David Jencks wrote:
On Jan 8, 2007, at 12:58 AM, Alex Karasulu wrote:
David Jencks wrote:
On Jan 2, 2007, at 3:02 AM, Ersin Er wrote:
Hi (David),
I have two simple connected questions:
Is JACC basically a RBAC (Role Based Access Control) system?
If it's, do you think its model can be mapped onto the following
RBAC model:
http://csrc.nist.gov/rbac/rbacSTD-ACM.pdf ?
The NIST model for RBAC is quite sophisticated and can meet most of
the RBAC model requirements. We cannot implement this fast and it's
not our first priority but I am just dropping an email to keep this in
mind. We would also like to support XACML and its RBAC module in the
future so we'll have a stable core and a service layer that can easily
be adopted by providers as JACC. Lots of TODO.. :-)
It took me a long time to actually read the paper.. still not quite
done. I think we should be careful to make sure triplesec is
consistent with the NIST model and implement as much as we can to
start with.
+1 Incidentally this is one of the biggest issues we're going to run
into. I read somewhere in the JACC spec that it does not address the
need for RBAC so there may be some impedance mismatch here.
JACC basically makes the role >> permission mapping specified in the
j2ee/jee deployment descriptors somewhat more explicit, in particular
specifying the java classes for the permissions. It leaves the
identity >> role mapping up to the implementation. I'd say it's
consistent with RBAC but not the whole story.
Hope you're right - I really haven not been able to get a clear
picture of JACC up to this point.
A lot of the spec is not a model of clarity. It's really unclear on who
can change the role >> permission mappings when. On the one hand it
seems to state that they are determined by the spec deployment
descriptors, so presumably to change them you should redeploy. On the
other hand it provides a peculiar api for changing them, but doesn't say
who is supposed to use it other than deployment.
I'm hoping triplesec will provide usable administration.
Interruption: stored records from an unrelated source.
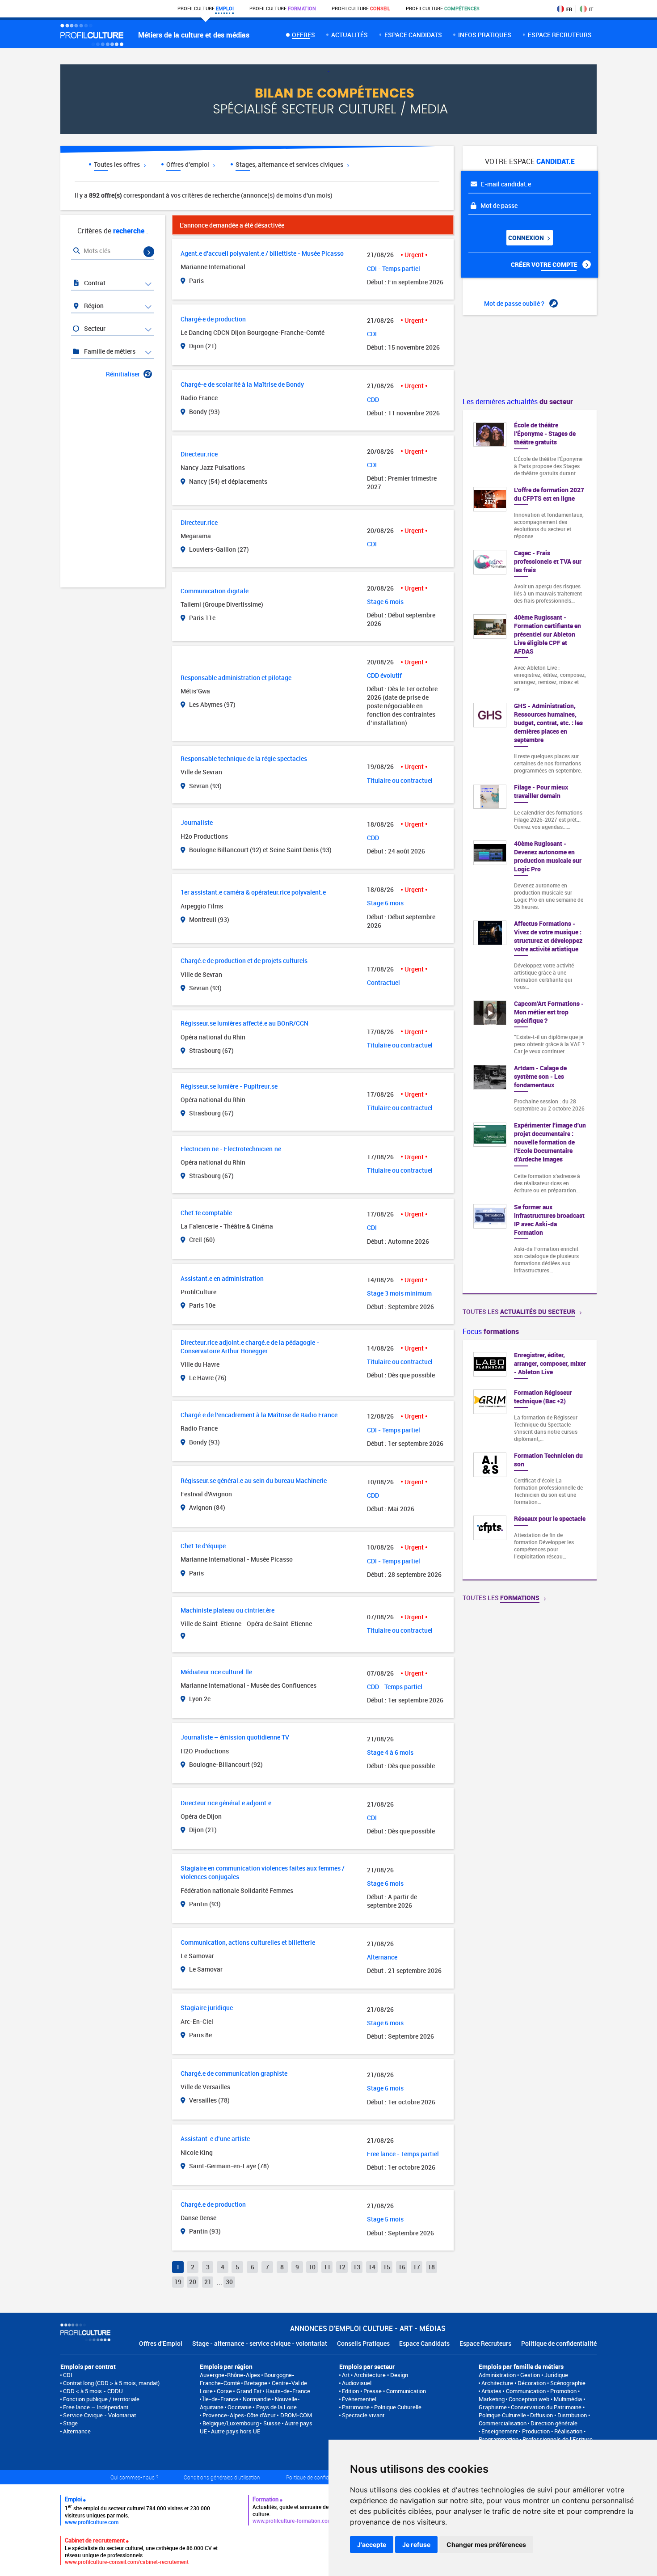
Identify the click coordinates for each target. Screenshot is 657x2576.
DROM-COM (296, 2415)
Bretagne (255, 2383)
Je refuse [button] (416, 2544)
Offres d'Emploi (160, 2343)
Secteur (94, 328)
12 (341, 2267)
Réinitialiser (123, 374)
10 (312, 2267)
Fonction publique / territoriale (101, 2399)
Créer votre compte (545, 264)
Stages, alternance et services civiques (290, 164)
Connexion (526, 237)
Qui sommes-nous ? (134, 2477)
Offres (303, 34)
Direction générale (554, 2423)
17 (416, 2267)
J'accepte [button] (371, 2544)
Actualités (349, 34)
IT (591, 9)
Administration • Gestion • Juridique (523, 2375)
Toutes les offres (117, 164)
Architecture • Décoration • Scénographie (533, 2383)
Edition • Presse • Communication (384, 2391)
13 (356, 2267)
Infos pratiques (484, 34)
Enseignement (499, 2431)
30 (229, 2281)
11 (327, 2267)
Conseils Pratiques (363, 2343)
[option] (529, 1460)
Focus (491, 1331)
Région (93, 305)
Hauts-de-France (287, 2391)
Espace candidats (413, 34)
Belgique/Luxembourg (230, 2423)
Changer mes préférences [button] (486, 2544)
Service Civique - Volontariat (99, 2415)
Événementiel (359, 2399)
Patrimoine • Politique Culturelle (381, 2407)
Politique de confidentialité (559, 2343)
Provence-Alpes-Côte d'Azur (239, 2415)
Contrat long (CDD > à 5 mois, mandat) (111, 2383)
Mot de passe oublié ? (515, 303)
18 (431, 2267)
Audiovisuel (356, 2383)
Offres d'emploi (188, 164)
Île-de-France (220, 2399)
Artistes (491, 2391)
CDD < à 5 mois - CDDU (93, 2391)
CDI (67, 2375)
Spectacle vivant (363, 2415)
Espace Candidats (424, 2343)
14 (371, 2267)
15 (386, 2267)
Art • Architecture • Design (375, 2375)
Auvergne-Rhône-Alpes (230, 2375)
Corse (224, 2391)
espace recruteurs (560, 34)
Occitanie (239, 2407)
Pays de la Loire (276, 2407)
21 (207, 2281)
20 (192, 2281)
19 (177, 2281)
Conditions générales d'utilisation (222, 2477)
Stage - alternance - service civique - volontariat (259, 2343)
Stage (70, 2423)
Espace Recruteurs (485, 2343)
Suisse (272, 2423)
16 (401, 2267)
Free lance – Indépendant (95, 2407)
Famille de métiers (109, 351)
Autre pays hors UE (235, 2431)
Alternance (77, 2431)
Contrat (94, 283)
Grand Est (248, 2391)
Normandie (257, 2399)
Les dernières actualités (518, 401)
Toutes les (519, 1311)
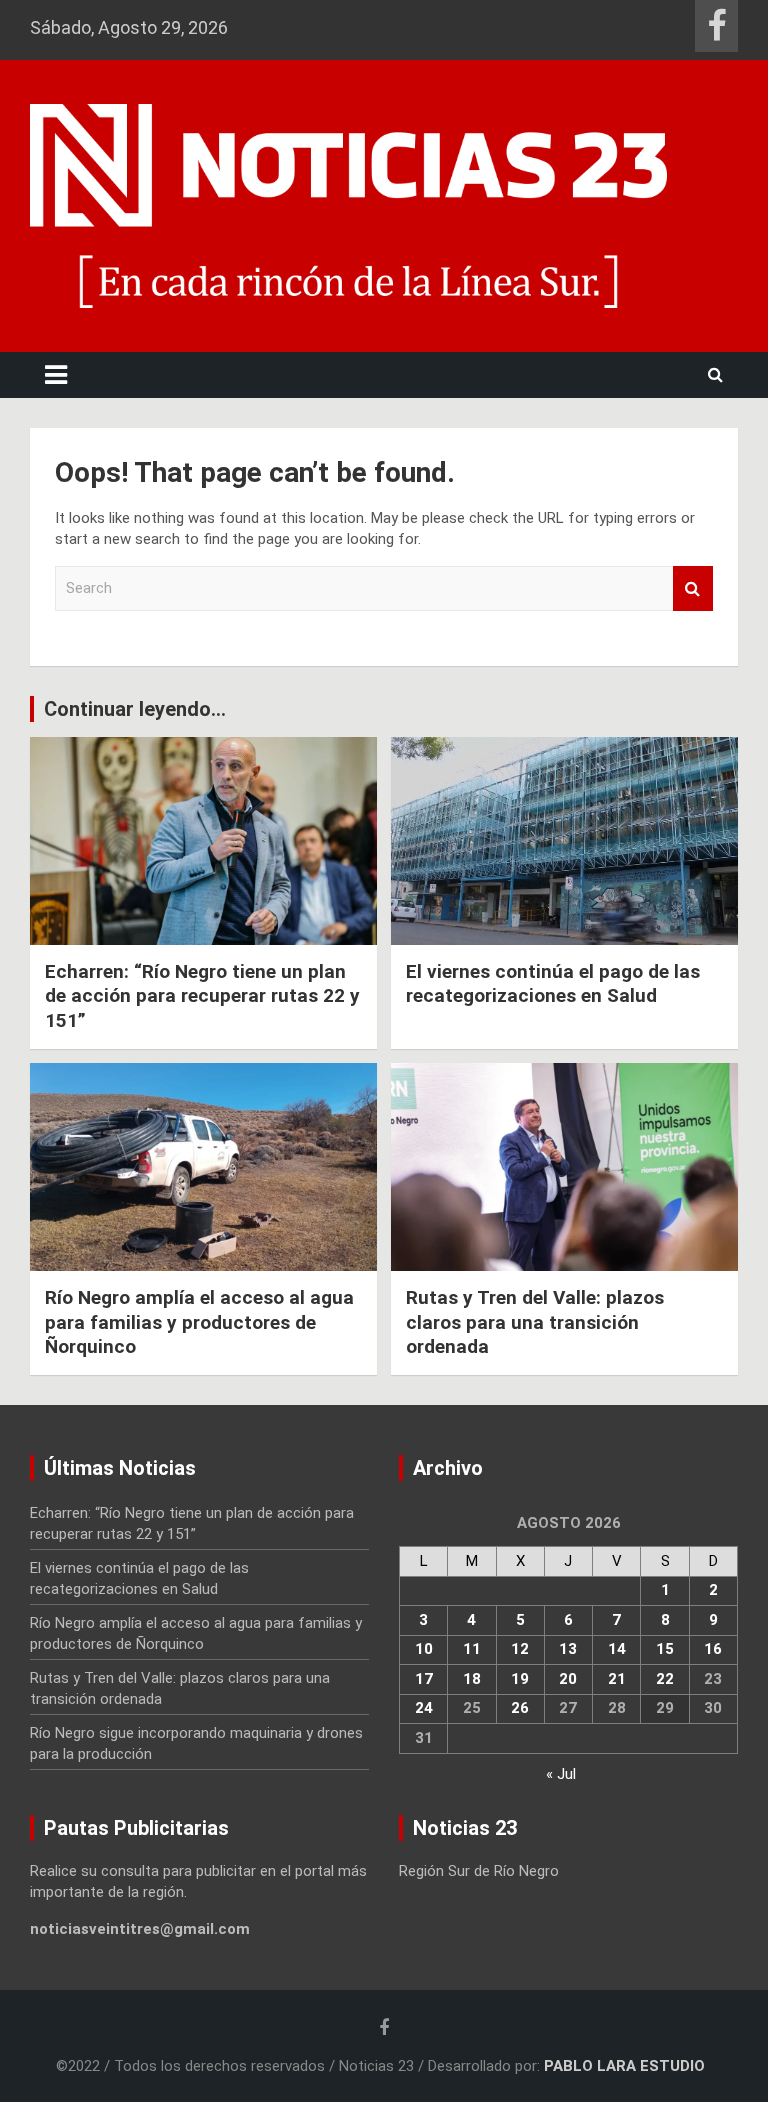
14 (617, 1649)
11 (472, 1649)
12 (520, 1649)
I'm thinking that perhaps we could implement the role hierarchy
features of the NIST model by combining the role and profile object
classes: i.e. each role could have subsidiary roles as well as
granted and denied permissions. This might simplify the data model
as well as making it more powerful. I haven't read the admin
features part of the model yet.... this seems likely to be the hard
part.
It does seem to me that with a role hierarchy it's only necessary for
a user to be in one role at a time, since you can define the set of
roles they are in to be yet another role.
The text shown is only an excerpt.